True positive rates were high for all the three units. Sensitivity was 99% (95% CI 95% to 100%) for Umbria, 97% (95% CI 91% to 100%) for NA, and 99% (95% CI 95% to 100%) for FVG. The false positive rates were 24%, 37% and 23% for Umbria, NA and FVG, respectively. PPVs were 79% (73% to 83%)%) for Umbria, 58% (53% to 63%)%) for NA and 79% (73% to 84%)%) for FVG.

Conclusions

Case ascertainment for lung cancer based on imaging or endoscopy associated with histological examination yielded an excellent sensitivity in all the three administrative databases. PPV was moderate for Umbria and FVG but lower for NA.

Keywords: validity, sensitivity and specificity, administrative database, lung cancer, Icd-9-cm, positive predictive value

Strengths and limitations of this study.

This study is the first to have validated International Classification of Diseases 9th Revision–Clinical Modification (ICD-9-CM) codes for lung cancer in three large administrative databases in Italy using the same case definition.
Medical chart review was used as reference standard to ascertain cases of lung cancer.
Case ascertainment was based on the presence of a primary nodular lesion in the lung documented by imaging and cytological or histological documentation of cancer from a primary or metastatic site.
Validation studies of administrative data are related to the context and are not generalisable to other settings.
We were not able to determine cancer staging and the accuracy of lung cancer ICD-9-CM codes in secondary position.

Introduction

There is increasing interest in the use of administrative healthcare databases in clinical and health services research as they provide timely and easy access to a large source of information regarding subjects in a defined geographical area.^1–4 This information may include a combination of hospital discharge data, emergency department visit information, physician prescription data or laboratory data.⁵ Administrative databases provide easy and cheap access to large numbers of patients over wide geographic regions.¹ Generally, the diagnoses of the disease are stored in administrative databases using specific codes from the International Classification of Diseases, 9th Revision (ICD-9) or 10th Revision (ICD-10) edition.⁶

The use of administrative databases for research is based on an assumption that they avoid recall bias and that these databases convey plausibly accurate data for healthcare utilisation as well as outcome research.⁷ However, the most critical elements that need to be considered when using healthcare databases are completeness and validity of the data.
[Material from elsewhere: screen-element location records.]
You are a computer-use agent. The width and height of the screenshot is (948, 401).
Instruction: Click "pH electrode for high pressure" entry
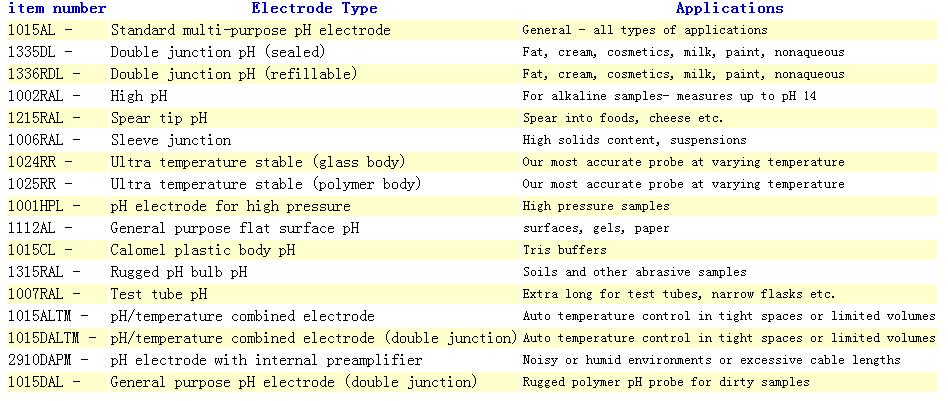click(x=230, y=206)
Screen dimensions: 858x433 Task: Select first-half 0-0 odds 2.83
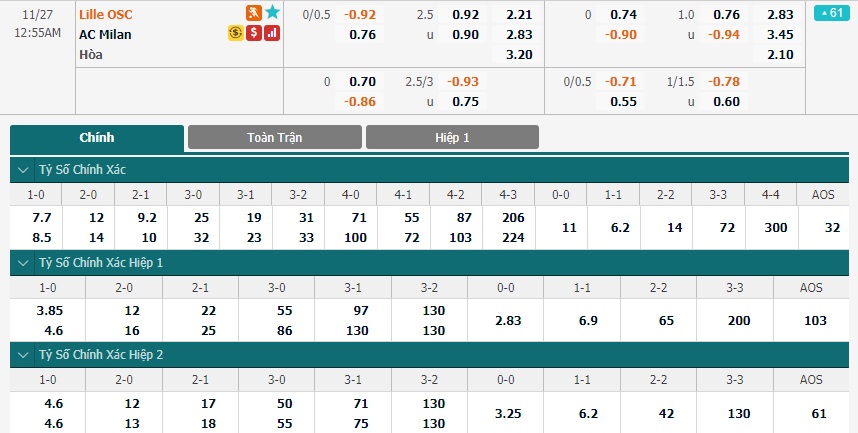pos(508,320)
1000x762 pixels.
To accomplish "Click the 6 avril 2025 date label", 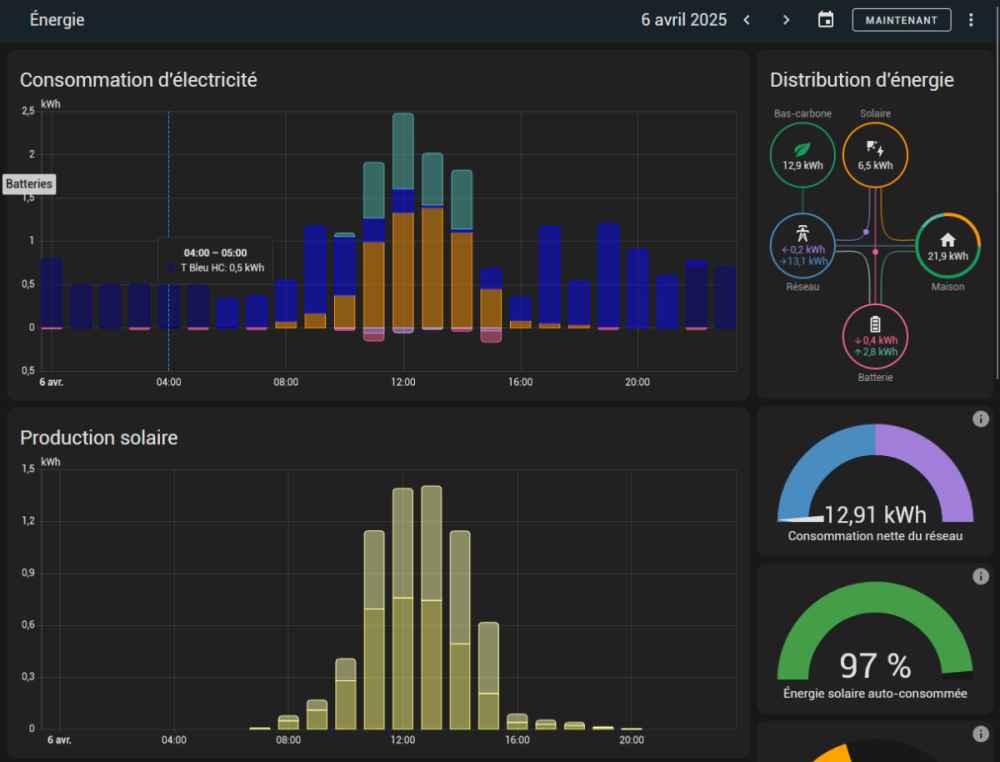I will point(685,20).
Regarding an event or outcome, a database is complete when the proportion of these events observed in the population are identical with those detected in the database and bias can be introduced in the presence of missing data.⁷ On the other hand, validity expresses the proportion of ‘true’ events (disease or exposure) that are verified within the population covered in the database. To avoid biased results based on the use of inaccurate data, an adequate validation of administrative healthcare databases is mandatory.⁸ In other words, since validity of registered diagnoses and procedures is variable,^{7 9} the accuracy of the source of information (administrative database) needs to be determined by verifying the corresponding clinical information within the reference source of information (eg, medical charts).^{4 10–12}

Lung cancer is the most commonly diagnosed neoplasm worldwide and it is the leading cause of cancer-related mortality.^{13 14} Consequently, lung cancer raises particular interest within the research community^{15 16} and the government as it has enormous implication targets in terms of public health, quality of cancer care,¹⁷ economic burden¹⁸ as well as industry in terms of the development of new innovative drugs.¹⁹ Administrative databases can play an important role in the evaluation of the quality of cancer care,²⁰ variation in the epidemiology and outcome of the lung cancer,^{21 22} survival and other benefits of treatment^{23 24} as well as healthcare utilisation and costs.²⁵

Several assessments of the validity of oncological codes have been made^26–31 using different case definitions or algorithms as well as multiple sources, including inpatient and physician office records, and the accuracy estimates differed depending on the cancer site and the case definition.^{30 31} In Italy, the validity of ICD-9 codes related to lung cancer in administrative databases is limited.^{2 32} A systematic review identified only one study that assessed the accuracy of ICD-9 codes related to lung cancer disease.³¹ To exploit the productivity of Italian administrative databases in terms of research, evaluation of quality of care and drug utilisation and review, three groups of researchers proposed a research proposal—within a call—to determine the accuracy of ICD-9 codes of relevant cancer diseases in their respective administrative databases.^{3 33} The aim of this study was to assess the validity of ICD-9 codes related to lung cancer based on a simple case definition ascertained using the medical chart across three large healthcare databases from Umbria, (NA) and Friuli Venezia Giulia (FVG).

Methods

Setting and data source

Administrative databases

The target administrative databases for the present study were those of the Umbria Region (890 000 residents), the NA (1 170 000 residents), and the FVG Region (1 227 000 residents). For each database, the corresponding unit (Regional Health Authority of Umbria for the Umbria Region, Registro Tumori Regione Campania for the Local Health Unit 3 of Napoli and Centro di Riferimento Oncologico Aviano for the FVG Region) conducted the same validation process.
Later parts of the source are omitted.